Hagfish is one of the most famous dishes that accompany soju. They’re typically grilled on a charcoal fire and served with vegetables including red and green peppers. It’s supposed to be good for “stamina.”
3. Yache Twigim 야채튀김 | Fried Vegetables
These tasty deep fried veggies have a softer coating then regular deep fried food, they also go well with Makgeolli.
4. Ojingeo Hoe/Hanchi Hoe 오징어회, 한치회 | Two kinds of raw squid
These are two distinct types of squid, but we can’t tell the difference. They’re served with salt in sesame oil or with gochujang (red-pepper sauce).
Pig intestines are filled with chopped vegetables, glass noodles and pig’s blood and served salted with liver slices. If that sounds like a bit much, try to think of sundae as the Korean version of haggis.
8. Gyeranmari 계란말이 | Folded Egg
This is pretty close to a Western omelette, and if you are accompanied by a picky eater, or one who doesn’t like spicy food, this along with odeng is the safest choice.
9. Jeyuk bokkeum 제육볶음 | Spicy Stir-Fried Pork
This can be a tad spicy for the cooler palate, though it doesn’t hold a candle to the chicken feet (above).
10. Kimchi dubu 김치두부 | Kimchi with Tofu
An extremely popular dish, the cool soft taste of the tofu matches extremely well with the spicier kimchi. The tofu can be a challenge for the chopstick-impaired.

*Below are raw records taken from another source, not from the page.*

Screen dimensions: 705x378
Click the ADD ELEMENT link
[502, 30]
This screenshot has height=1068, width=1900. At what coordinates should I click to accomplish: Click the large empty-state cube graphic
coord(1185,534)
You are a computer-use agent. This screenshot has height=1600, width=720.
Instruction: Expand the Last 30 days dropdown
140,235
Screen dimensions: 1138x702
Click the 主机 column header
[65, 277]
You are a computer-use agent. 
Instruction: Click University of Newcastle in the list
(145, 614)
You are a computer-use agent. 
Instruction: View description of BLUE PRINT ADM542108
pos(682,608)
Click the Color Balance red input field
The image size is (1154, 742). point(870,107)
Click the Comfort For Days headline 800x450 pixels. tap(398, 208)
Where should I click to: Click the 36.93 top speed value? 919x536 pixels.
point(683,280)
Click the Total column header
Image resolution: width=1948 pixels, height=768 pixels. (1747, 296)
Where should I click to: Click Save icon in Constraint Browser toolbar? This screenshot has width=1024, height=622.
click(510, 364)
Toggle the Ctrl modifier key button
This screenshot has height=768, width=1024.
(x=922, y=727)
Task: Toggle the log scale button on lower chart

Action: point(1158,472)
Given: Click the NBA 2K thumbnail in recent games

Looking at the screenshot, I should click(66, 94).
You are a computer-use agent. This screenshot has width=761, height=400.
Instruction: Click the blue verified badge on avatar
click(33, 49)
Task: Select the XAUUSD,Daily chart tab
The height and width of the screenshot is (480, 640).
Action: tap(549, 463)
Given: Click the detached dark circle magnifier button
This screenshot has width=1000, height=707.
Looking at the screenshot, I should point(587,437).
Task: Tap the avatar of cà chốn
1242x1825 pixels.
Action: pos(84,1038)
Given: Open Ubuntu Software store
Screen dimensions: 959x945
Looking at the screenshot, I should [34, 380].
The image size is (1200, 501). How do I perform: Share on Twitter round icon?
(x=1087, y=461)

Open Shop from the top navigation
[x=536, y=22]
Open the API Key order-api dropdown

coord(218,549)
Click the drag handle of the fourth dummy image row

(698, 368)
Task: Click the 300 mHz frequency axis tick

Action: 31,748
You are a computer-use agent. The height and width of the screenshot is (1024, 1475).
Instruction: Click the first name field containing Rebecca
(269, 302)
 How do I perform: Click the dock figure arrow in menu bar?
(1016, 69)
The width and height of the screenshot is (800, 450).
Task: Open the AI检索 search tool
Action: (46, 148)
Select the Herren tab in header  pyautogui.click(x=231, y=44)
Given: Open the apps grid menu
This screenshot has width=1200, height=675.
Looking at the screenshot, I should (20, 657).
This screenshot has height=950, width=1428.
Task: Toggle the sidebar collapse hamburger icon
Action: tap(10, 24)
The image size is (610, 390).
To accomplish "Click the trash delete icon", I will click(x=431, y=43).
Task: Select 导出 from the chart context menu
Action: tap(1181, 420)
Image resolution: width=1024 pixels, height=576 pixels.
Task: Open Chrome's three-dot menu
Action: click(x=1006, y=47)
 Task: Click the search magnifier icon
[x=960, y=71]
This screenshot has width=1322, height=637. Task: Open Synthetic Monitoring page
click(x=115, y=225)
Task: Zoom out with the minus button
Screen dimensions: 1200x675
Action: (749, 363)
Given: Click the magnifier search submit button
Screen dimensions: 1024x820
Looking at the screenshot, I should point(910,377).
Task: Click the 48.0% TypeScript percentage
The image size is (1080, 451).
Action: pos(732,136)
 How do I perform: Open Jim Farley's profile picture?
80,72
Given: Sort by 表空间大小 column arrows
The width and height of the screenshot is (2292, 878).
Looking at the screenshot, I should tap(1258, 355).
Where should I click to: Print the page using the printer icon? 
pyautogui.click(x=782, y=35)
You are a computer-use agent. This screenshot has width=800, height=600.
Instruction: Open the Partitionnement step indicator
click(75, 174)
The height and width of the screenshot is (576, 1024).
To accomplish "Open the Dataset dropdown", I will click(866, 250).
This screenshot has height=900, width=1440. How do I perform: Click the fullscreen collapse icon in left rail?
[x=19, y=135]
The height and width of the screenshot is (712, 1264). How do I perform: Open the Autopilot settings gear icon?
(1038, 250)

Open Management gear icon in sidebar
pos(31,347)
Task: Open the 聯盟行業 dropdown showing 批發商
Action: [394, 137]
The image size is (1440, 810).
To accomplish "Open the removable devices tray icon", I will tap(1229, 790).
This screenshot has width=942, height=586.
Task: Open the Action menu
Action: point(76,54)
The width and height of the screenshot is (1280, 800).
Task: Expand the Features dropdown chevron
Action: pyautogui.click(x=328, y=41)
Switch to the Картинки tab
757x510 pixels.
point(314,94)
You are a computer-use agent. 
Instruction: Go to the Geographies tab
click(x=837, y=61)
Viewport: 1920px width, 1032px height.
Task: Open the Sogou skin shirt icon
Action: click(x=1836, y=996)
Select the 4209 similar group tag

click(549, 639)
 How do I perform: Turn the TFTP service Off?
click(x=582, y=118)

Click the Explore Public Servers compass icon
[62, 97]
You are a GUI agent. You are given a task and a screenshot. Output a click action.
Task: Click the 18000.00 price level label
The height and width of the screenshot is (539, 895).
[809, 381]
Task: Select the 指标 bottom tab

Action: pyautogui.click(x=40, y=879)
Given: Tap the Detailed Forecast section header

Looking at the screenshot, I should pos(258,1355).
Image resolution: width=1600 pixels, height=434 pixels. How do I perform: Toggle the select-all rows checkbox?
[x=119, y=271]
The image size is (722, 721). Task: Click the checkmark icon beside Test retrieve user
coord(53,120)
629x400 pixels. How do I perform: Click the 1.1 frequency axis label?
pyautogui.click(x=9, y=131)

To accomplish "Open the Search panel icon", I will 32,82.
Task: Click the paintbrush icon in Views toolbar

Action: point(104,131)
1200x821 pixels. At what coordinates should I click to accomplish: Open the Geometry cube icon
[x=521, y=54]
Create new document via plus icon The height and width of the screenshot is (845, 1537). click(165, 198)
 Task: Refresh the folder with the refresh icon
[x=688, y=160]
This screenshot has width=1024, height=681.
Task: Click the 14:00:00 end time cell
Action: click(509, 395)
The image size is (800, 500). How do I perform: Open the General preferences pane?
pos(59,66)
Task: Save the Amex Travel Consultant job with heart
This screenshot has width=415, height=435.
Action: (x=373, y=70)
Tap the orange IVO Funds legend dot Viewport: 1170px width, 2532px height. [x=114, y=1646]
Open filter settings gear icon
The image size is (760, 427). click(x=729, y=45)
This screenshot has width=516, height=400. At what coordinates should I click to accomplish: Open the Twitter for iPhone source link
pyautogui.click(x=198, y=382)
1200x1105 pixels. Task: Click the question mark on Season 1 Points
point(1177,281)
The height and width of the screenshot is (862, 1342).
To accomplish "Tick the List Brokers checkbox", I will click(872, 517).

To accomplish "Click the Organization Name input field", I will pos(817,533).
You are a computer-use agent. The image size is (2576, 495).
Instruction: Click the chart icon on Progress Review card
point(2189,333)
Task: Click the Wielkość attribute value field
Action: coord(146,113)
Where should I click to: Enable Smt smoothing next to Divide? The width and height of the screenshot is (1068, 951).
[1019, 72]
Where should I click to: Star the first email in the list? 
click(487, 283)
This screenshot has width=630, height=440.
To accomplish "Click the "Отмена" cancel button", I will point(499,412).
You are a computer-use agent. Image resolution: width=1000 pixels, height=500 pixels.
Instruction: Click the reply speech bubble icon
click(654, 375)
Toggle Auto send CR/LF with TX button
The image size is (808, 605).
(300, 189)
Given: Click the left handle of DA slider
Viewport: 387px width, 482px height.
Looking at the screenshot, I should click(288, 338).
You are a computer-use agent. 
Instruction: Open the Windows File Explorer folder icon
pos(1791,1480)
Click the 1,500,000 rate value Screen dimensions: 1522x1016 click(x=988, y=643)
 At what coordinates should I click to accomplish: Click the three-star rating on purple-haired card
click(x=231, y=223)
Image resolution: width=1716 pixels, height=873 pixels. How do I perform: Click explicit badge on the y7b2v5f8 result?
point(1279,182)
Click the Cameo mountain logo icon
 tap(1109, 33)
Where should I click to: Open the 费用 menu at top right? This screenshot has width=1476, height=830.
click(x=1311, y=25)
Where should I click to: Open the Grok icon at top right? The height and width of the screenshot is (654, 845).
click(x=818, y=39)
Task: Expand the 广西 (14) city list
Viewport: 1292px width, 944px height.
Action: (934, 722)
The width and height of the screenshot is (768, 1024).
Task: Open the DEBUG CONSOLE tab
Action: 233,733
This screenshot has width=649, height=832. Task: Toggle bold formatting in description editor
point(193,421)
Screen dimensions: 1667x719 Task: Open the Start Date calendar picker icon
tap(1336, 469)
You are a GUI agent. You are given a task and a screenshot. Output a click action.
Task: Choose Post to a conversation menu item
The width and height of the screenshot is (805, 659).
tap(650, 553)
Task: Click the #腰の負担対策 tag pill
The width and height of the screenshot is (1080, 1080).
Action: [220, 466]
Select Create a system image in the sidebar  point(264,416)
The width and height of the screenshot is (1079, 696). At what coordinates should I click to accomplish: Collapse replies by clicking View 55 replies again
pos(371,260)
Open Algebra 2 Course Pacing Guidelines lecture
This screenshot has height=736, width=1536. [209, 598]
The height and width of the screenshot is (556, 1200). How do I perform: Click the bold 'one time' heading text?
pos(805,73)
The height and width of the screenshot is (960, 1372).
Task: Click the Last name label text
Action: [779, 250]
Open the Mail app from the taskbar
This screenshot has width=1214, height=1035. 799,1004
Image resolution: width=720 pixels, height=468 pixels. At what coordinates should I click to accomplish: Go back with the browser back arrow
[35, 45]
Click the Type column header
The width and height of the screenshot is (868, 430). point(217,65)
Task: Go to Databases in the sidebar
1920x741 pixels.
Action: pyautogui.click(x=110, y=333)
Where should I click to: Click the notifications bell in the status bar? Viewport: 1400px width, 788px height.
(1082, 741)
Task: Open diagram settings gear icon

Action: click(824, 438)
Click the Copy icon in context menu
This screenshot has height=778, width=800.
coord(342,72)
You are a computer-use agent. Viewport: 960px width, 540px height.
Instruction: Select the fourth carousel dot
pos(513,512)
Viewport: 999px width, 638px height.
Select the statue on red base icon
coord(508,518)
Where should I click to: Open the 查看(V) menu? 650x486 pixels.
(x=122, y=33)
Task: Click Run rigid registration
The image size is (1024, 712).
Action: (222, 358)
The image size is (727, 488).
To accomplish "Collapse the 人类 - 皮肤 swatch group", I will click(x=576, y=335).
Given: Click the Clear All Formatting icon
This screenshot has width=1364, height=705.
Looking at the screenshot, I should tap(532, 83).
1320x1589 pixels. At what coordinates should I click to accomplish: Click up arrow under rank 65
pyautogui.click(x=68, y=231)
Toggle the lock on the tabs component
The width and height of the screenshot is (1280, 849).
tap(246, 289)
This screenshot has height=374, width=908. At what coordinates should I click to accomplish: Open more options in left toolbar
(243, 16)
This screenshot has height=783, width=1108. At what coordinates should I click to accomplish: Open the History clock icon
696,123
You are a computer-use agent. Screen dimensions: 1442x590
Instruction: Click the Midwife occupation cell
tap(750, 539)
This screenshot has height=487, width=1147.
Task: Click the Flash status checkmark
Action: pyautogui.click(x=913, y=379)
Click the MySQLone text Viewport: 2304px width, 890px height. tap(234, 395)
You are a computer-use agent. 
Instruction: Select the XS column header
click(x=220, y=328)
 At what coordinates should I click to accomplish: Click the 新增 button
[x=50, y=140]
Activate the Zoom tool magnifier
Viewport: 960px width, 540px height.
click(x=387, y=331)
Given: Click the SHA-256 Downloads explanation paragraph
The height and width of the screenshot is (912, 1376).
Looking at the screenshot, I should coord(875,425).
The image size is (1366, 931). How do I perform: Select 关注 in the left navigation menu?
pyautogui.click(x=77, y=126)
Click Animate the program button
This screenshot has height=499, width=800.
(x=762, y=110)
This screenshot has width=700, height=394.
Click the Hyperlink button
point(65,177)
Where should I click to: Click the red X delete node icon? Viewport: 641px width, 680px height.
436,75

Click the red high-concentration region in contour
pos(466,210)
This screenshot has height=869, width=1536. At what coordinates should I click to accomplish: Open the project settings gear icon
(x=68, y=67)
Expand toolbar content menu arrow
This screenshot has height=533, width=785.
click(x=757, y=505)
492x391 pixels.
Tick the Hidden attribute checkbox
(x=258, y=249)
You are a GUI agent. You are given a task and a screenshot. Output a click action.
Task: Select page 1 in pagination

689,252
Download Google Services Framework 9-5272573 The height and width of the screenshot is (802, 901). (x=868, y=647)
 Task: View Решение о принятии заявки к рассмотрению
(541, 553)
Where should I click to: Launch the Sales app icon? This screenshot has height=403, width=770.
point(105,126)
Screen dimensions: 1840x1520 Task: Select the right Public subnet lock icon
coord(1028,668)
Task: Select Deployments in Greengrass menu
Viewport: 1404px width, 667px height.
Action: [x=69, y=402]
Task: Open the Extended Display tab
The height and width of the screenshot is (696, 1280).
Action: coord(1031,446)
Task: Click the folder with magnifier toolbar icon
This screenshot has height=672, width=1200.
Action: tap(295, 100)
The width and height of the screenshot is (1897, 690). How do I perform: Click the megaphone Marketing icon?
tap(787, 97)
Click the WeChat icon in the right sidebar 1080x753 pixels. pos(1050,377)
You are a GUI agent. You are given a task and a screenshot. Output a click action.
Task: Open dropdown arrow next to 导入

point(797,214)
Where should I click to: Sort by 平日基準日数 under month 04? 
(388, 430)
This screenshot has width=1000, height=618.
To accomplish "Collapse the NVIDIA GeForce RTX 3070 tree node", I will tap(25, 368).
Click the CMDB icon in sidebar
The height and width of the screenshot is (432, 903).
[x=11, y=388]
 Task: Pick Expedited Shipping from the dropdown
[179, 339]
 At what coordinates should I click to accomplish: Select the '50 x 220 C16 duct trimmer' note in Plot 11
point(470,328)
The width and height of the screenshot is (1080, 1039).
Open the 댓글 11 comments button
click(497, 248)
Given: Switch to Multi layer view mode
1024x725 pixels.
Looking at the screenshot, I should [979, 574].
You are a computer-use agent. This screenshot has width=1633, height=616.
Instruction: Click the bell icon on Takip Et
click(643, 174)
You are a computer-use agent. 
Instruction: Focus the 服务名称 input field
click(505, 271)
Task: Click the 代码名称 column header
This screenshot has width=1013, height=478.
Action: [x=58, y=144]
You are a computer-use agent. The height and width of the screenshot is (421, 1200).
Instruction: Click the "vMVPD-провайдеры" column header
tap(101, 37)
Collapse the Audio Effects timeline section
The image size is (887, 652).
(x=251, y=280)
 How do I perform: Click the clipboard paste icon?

Crazy Pojangmacha Street Food
Over recent years the pojangmacha stalls have started to adapt to the changing palate of the younger generation. Crazier street has started to pop up to keep the street food popular, here are a few examples of things you might find today at a pojangmacha, most revolve around hotdogs..
1. French Fry Corn Dogs (만득이 핫도그)
A corndog surrounded by a massive glob of french fries deep fried. What’s not to love about that?
2. Bacon Wrapped Hotdog (베이컨 랩 핫도그)
Pretty self explanatory, another food creation i’m pretty sure everyone has made or wanted to make at 3:00am.
3. Tornado Potato Hotdog (회오리 감자 핫도그)
This is a hotdog on a stick with a spiral of potato. Usually you would just get the potato wrapped around the stick but these guys upgraded and stuck, once again, a hotdog in the middle.